The CTO of the company that developed the protocol behind the EOS network has called for a much-reduced role for the controversial dispute arbitrator that has monopolized the attention of the EOS community in recent days and drawn significant outside criticism.
“My official opinion on disputes regarding stolen keys is that no action should be taken,” Dan Larimer wrote in an EOS Telegram channel Tuesday in reference to the EOS Core Arbitration Forum (ECAF). “The producers should campaign on using some of their pay for donations to make the victim whole.”
Larimer was referring to a recent order issued by the arbitrator, which required the EOS network’s block producers – the 21 validators who maintain the blockchain in a way analogous to bitcoin’s miners – to freeze 27 accounts that had been compromised by hackers or scammers.
ECAF’s action attracted significant criticism: on the one hand, from observers who felt the order violated the principle that cryptocurrency payments should not be subject to censorship; on the other, from EOS network participants who felt that ECAF’s processes were haphazard and unprofessional.
When a fake order claiming to be issued by ECAF circulated over the weekend, a top block producer refused to acknowledge such orders until the process had been reformed.
“Bottom line,” Larimer wrote Tuesday, “damage to community from ECAF is greater than funds we hope to restore to users.”
It’s not clear whether he was calling for ECAF to be eliminated entirely or for its role to be limited. He cautioned against allowing ECAF to become “a regulatory body of undefined and unpredictable power.”
On the other hand, he indicated that he still sees some place for arbitration on the EOS network.
“Arbitration should be limited to correction of intent of code,” he wrote, adding: “Freezing should be limited to code not function at intent.”
He said he would publish a blog post detailing his thoughts on Wednesday. (Update: shortly after this article was published, Larimer posted a blog entitled “The ‘Intent of Code’ is Law.”)
Larimer’s comments echoed a persistent thread of criticism in EOS social media forums: that governance – a central part of the network’s ethos and reason for existing – should all happen on the blockchain, rather than through ad hoc methods like screen grabs of PDFs shared on Telegram (such haphazard communication made it difficult to immediately discredit the fake ECAF order issued over the weekend).
“All governance by smart contract,” Larimer wrote.
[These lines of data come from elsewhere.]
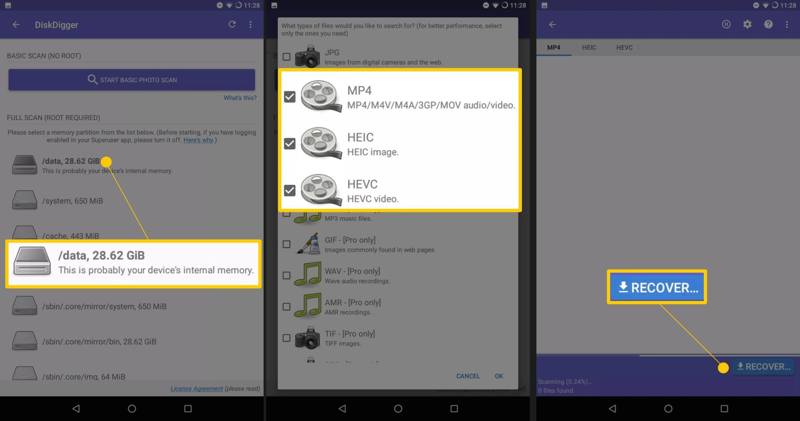800x421 pixels.
Task: Uncheck the MP4 file type checkbox
Action: (x=290, y=97)
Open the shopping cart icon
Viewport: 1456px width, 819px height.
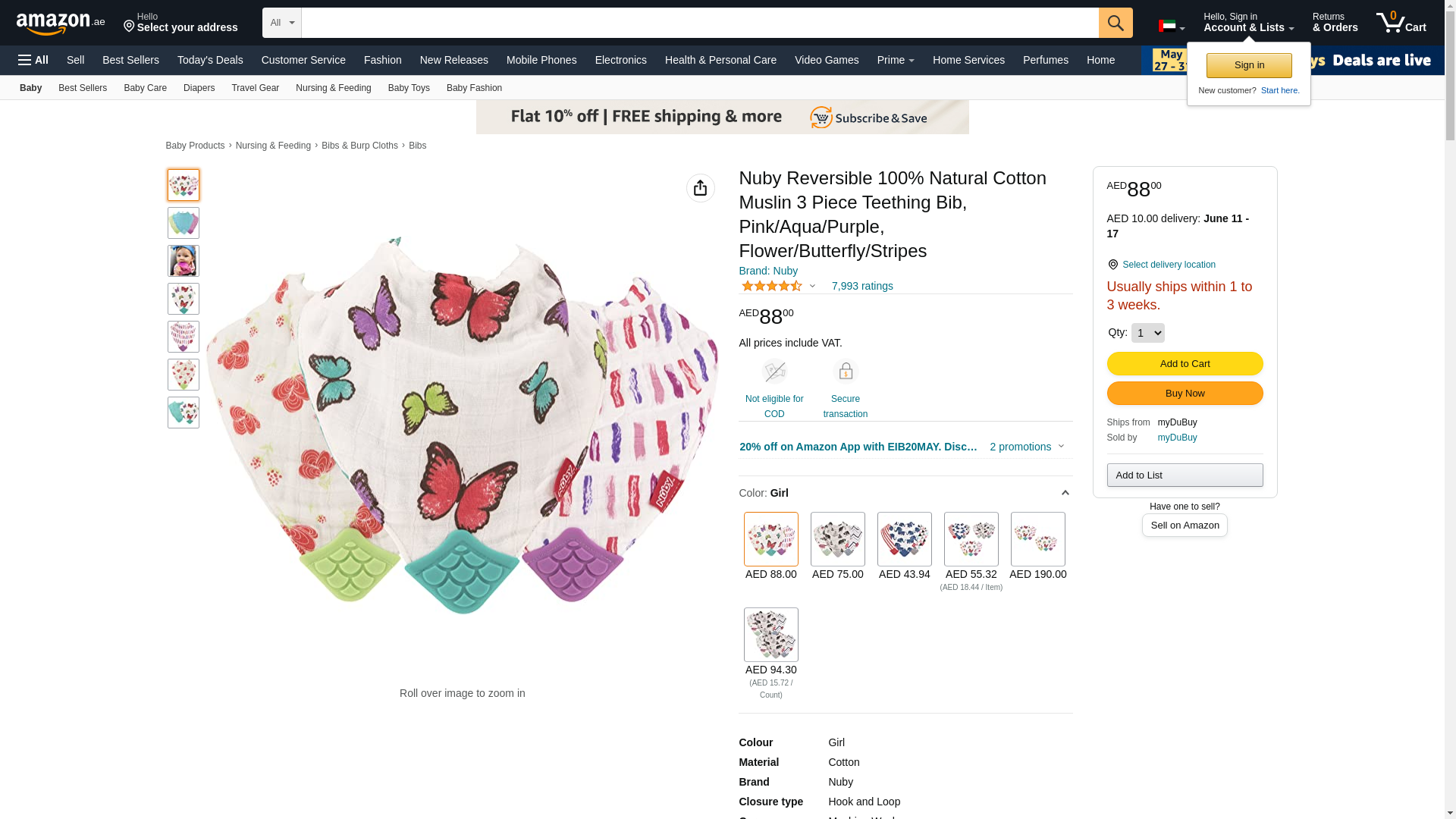(1400, 23)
He continued (asterisks in the original):
“*if it can be solved by tech, then it should be solved by tech*”
For the most part, Larimer’s comments were well-received. Many participants in the chat complained about ECAF: its sloppy methods, its outsized power and the way it distracts from what they see as EOS’ world-changing potential.
Some users pushed back on Larimer’s proposals, however. “The ability to recover stolen funds and not have to worry about hackers was a big selling point” of EOS, one wrote. “It’s not possible without ECAF.”
Sam Sapoznick, the arbitrator who signed the (authentic) order freezing 27 addresses that had been compromised by bad actors, made a different argument: that Larimer’s involvement in such discussions was inappropriate, whatever he was proposing.
“You may be making overtures in a direction which could sabotage the entire project by undermining or completely dissolving the so-far reasonably-well-respected thesis that the main-net is independent of B1’s [Block.one’s] control and influence,” he wrote.
That independence has been a defining feature of EOS. Block.one designed the network, but did not launch it, turning the code over to the community instead. That decision meant the launch process, completed just a couple of weeks ago, was chaotic at times.